IDENTIFIKASI MASALAH CAMPURAN BAHAN BAKAR MESIN VESPA SUPER MENGGUNAKAN SINYAL GETARAN BERBASIS PENGENALAN POLA (PATTERN RECOGNITION) PCA (PRINCIPAL COMPONENT ANALYSIS)
Abstract
VESPA motorbikes are two-wheeled transportation that are widely used to support daily activities. VESPA engine has a carburetor that serves to regulate the entry of a mixture of air and fuel into the engine. Carburetor settings need to be done to get a mixture of fuel and air which is ideal so that performance and fuel consumption are optimal. Carburetor faults often occur because they are done mechanically so that they require mechanics with special skills. A method is needed for error detection of fuel mixtures. The error detection method that has been used is Principal Componenet Analysis (PCA). This study aims to apply the PCA method to detect fuel mixture errors on the 150cc 2 stroke VESPA Super engine.

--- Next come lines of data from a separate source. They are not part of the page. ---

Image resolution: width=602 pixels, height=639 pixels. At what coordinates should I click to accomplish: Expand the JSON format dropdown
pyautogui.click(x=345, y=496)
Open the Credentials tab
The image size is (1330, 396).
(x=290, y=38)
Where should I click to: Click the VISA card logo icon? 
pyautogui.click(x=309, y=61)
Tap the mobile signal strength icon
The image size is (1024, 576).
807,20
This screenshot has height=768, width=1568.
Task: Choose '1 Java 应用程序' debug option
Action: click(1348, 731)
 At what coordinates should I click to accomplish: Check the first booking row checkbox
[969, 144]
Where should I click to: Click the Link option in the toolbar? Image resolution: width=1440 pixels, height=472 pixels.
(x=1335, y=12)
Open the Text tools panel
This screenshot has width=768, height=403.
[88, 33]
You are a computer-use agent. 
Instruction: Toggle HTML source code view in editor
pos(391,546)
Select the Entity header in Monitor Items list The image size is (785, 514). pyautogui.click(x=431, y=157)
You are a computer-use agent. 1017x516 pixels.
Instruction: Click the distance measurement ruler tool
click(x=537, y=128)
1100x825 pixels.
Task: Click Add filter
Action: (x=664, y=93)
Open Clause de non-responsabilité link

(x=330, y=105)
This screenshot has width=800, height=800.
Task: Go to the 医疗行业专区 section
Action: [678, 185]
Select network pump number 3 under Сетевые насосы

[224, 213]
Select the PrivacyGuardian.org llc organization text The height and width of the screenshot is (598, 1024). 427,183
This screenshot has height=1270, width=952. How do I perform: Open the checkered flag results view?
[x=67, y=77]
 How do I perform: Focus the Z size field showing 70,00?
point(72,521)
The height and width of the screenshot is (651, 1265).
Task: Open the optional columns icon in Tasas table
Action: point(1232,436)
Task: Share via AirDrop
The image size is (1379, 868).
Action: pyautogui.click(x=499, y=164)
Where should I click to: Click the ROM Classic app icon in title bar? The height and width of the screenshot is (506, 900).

This study uses a carburetor sprint sport dellorto 20 20 type with three mixed variations, fuel-rich, fuel-poor and normal. Vespa engine is connected with NI-9234 type modules installed on the NI-DAQ-9174 chassis and Bruel & Kjaer accelerometer type 4507 B. 2200 rpm engine speed at each condition is measured using a tachometer. Retrieving script data using the NI-MAX application. Furthermore, extracting time domain data using Standard Deviation, Root Mean Square (RMS), Kurtosis, Skewness, Peak Value, Variance, and Crest Factor statistical parameters is processed using Matlab R2016a for PCA analysis.
The results extraction from seven time domain parameters showed mixed results, so it was still not effective for detecting fuel mixture errors. Furthermore, PCA is used with PC1 and PC2, but has not yet obtained optimum results. Then PC3 is added, the results can calcify well between normal, rich and poor fuel mix conditions using time domain statistical parameters that produce a percentage value of 96.26% of the data variance.